Please, please, please, please build tools ahead of time before you go into production. A lot of places I’ve worked, it’s very easy to deprioritize tools because people just want to get features in the game so we can get it out the door as quickly as possible. But if you have the right schedule and you build the tools properly, it’s going to be so much better in the long run because you’ll be able to iterate a lot faster. That’s my PSA: Please build tools in your games for your developers because they need it.

If you just ask, “Oh, I wonder what happened?” That’s leading with empathy instead of, “Oh, man, this person, this studio- They suck because they didn’t deliver this.” When you see someone having a bad day and they lash out at you, leading with kindness is sometimes just wondering, “Oh, I wonder what’s going on in their day.” It doesn’t excuse the behavior that’s happening to you, but it’s like, “Are they having a bad day or did something happen to them?” So it’s kind of the same thing with our games: “Oh, I wonder why they didn’t ship on time. Do people feel safe? Is there something going on at the studio?”

Your user research team actually knows a lot more than you think. I’ve worked at places where user research kind of gets frowned upon. They’re like, “We’ll listen to their feedback, but we’re not going to do it.” Every place I’ve worked, user research has usually been right about the feedback that they give to us early on about our game because they know what’s trending, what’s not landing well, what the issues are, what people in the community are talking about. User research and community management are very valuable in terms of helping develop your game and you should consider them as part of the development team because they have a different perspective than you do working in the trenches.

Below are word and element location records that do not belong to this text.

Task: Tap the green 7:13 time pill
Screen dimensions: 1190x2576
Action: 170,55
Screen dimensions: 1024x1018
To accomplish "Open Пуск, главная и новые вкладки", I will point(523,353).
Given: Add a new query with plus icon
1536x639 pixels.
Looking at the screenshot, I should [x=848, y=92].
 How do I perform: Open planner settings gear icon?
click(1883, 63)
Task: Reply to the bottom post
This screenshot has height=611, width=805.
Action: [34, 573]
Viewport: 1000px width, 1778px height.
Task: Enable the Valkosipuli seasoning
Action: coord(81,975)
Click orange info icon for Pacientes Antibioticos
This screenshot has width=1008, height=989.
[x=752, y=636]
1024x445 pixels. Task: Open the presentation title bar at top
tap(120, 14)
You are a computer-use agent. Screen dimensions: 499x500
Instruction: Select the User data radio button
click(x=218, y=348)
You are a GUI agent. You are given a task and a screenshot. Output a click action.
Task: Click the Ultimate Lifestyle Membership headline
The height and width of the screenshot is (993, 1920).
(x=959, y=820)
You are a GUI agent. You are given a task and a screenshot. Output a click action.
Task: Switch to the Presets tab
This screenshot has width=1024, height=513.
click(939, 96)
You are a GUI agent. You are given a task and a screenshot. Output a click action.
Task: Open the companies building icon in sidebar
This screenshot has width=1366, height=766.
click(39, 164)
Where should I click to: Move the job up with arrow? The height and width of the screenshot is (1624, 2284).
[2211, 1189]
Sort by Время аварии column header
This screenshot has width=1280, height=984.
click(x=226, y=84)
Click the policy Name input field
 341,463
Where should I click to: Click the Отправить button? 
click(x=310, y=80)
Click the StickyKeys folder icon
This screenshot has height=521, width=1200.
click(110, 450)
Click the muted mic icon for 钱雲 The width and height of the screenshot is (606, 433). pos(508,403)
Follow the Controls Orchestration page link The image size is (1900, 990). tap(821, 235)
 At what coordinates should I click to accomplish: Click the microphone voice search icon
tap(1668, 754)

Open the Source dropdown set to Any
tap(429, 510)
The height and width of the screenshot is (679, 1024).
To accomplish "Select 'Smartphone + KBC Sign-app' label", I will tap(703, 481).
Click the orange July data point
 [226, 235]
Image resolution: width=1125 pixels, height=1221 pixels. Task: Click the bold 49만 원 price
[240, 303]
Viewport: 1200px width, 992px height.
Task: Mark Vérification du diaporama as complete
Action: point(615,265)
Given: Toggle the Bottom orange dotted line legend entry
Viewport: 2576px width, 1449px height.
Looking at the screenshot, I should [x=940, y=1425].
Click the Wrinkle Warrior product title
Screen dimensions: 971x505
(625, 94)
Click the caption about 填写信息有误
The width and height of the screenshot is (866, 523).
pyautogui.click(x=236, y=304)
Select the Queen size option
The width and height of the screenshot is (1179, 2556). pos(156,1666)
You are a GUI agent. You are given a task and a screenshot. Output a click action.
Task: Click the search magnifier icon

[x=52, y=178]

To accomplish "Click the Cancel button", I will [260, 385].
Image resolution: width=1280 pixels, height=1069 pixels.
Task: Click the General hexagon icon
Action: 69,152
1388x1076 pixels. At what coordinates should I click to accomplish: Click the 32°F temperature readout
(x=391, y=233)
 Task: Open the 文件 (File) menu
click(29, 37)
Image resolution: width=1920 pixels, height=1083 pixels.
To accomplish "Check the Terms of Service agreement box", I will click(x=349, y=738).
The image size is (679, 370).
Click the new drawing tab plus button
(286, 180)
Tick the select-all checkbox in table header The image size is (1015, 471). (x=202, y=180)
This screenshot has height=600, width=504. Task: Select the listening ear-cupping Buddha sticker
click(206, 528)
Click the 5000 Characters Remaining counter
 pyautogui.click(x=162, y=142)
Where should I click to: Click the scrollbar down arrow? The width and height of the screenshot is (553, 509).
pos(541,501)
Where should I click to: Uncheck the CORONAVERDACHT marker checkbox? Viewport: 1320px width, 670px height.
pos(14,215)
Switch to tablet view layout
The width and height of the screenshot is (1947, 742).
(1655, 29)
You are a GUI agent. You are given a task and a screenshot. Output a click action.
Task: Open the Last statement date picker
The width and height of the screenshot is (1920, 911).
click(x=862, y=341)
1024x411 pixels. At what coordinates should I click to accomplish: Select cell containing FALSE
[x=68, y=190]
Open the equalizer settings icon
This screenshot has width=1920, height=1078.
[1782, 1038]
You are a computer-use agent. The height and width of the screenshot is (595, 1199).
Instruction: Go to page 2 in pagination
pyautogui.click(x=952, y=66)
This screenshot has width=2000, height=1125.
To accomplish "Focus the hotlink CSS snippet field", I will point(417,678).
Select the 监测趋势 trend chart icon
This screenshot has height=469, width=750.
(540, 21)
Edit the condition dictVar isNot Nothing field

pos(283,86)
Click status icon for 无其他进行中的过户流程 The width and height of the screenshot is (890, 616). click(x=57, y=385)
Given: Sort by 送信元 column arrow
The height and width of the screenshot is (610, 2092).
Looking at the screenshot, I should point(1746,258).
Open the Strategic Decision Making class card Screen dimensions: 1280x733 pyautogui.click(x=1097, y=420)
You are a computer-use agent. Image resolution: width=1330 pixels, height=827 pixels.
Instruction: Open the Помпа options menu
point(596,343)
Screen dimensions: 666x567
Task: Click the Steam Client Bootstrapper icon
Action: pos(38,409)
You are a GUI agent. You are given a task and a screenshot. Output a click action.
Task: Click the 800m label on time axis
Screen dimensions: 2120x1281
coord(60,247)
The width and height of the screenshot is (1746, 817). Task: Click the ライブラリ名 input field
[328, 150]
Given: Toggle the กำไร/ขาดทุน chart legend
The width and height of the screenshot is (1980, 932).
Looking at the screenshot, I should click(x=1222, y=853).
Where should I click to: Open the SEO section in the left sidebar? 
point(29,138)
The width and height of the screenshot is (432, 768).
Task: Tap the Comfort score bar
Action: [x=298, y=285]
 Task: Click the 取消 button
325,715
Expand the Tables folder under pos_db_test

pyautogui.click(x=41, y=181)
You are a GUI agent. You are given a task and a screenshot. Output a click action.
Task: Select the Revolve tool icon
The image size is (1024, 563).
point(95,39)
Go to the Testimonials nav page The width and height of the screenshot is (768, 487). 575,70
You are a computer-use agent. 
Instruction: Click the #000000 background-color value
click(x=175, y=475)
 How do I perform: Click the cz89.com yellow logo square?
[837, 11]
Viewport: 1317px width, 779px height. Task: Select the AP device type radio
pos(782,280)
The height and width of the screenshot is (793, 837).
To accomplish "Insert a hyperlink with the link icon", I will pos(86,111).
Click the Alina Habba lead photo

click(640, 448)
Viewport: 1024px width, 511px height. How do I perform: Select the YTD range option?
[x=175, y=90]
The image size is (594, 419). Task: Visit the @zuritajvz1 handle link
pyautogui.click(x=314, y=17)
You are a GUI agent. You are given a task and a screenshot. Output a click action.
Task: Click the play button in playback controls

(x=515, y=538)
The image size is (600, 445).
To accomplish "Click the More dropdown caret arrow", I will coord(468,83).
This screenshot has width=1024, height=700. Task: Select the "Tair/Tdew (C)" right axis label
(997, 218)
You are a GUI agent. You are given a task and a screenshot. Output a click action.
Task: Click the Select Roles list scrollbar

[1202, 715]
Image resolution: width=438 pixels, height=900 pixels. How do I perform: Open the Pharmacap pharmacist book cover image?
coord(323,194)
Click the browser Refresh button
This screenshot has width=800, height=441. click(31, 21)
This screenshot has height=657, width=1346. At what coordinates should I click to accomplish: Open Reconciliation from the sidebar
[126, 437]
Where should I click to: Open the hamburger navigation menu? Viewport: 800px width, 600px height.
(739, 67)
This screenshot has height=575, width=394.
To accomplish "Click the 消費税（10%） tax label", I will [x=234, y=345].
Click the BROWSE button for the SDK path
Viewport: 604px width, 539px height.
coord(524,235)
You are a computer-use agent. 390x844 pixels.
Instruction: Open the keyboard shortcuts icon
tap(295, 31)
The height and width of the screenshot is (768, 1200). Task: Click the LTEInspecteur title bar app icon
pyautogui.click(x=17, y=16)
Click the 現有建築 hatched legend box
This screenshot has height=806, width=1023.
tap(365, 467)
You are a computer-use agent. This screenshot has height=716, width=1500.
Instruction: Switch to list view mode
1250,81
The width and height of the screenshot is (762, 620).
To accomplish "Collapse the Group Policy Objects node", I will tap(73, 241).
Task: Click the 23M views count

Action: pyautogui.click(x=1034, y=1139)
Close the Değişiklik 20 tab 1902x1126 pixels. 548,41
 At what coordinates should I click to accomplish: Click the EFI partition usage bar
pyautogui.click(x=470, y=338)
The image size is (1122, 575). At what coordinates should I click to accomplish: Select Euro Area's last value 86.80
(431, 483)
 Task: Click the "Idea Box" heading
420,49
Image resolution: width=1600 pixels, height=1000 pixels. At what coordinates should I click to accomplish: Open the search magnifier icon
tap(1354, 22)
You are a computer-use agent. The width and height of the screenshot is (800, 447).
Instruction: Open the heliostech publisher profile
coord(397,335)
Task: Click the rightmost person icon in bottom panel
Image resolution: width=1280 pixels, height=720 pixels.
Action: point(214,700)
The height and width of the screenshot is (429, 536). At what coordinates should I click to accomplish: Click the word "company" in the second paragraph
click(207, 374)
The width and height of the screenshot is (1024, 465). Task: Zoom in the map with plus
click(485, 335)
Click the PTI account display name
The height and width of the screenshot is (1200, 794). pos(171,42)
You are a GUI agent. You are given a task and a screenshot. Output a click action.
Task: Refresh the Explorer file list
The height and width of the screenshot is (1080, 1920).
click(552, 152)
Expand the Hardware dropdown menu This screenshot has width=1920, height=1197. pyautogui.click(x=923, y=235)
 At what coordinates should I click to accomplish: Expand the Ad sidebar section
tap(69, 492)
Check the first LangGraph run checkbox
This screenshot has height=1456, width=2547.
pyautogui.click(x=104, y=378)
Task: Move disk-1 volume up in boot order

So many people forget about those telemetry hooks for those critical moments in the game that you wouldn’t have thought about. That’s something I’ve definitely learned launching games because I’ve worked on a lot of live-service games and it’s having those telemetry hooks; they’re so crucial for those big moments. As an example, “What weapon are people using the most and what’s not performing?” Oh, okay, maybe we should stop making those and start making more of these because that’s what people like. And that’s how you have a successful live-service game: it’s when you actually know what your players are doing so you can help better serve their player experience.